◆ **Exercise prompt**: Reproduce the records below with "code block" switched to "code sample" and everything else unchanged. Leave the pictures out.

◆ **Supplied material**:

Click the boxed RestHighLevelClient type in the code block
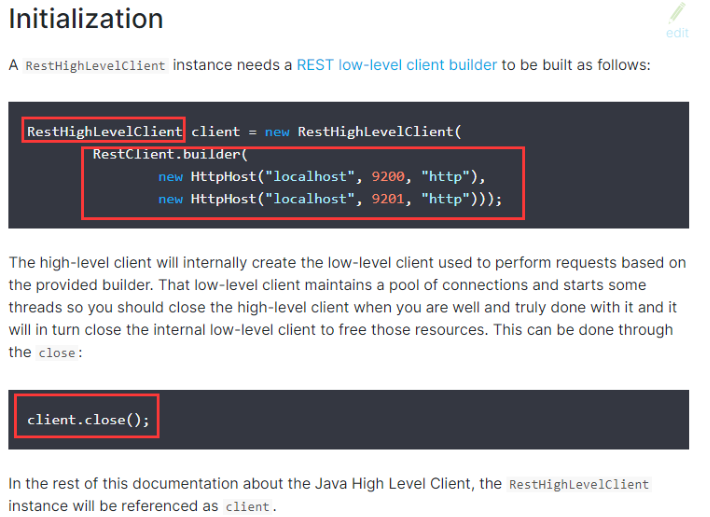Viewport: 710px width, 517px height. pyautogui.click(x=104, y=131)

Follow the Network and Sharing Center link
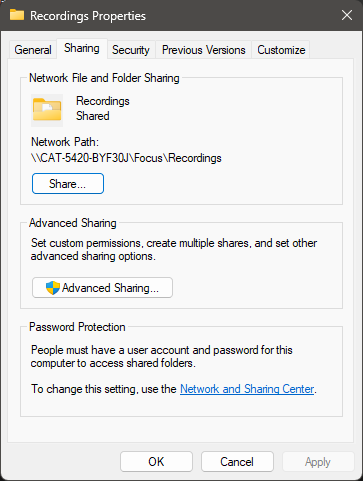(x=247, y=389)
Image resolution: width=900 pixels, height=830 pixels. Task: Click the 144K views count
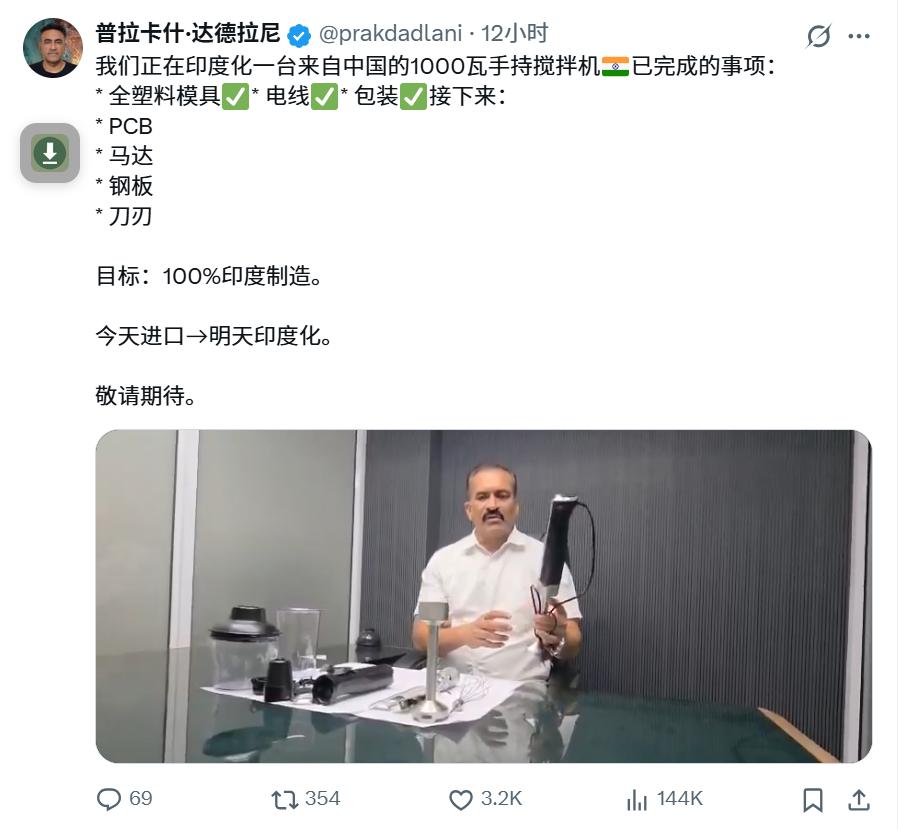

◆ **Exercise result**:
Click the boxed RestHighLevelClient type in the code sample
Viewport: 710px width, 517px height. pyautogui.click(x=104, y=131)

Follow the Network and Sharing Center link
(x=247, y=389)
Image resolution: width=900 pixels, height=830 pixels. Task: Click the 144K views count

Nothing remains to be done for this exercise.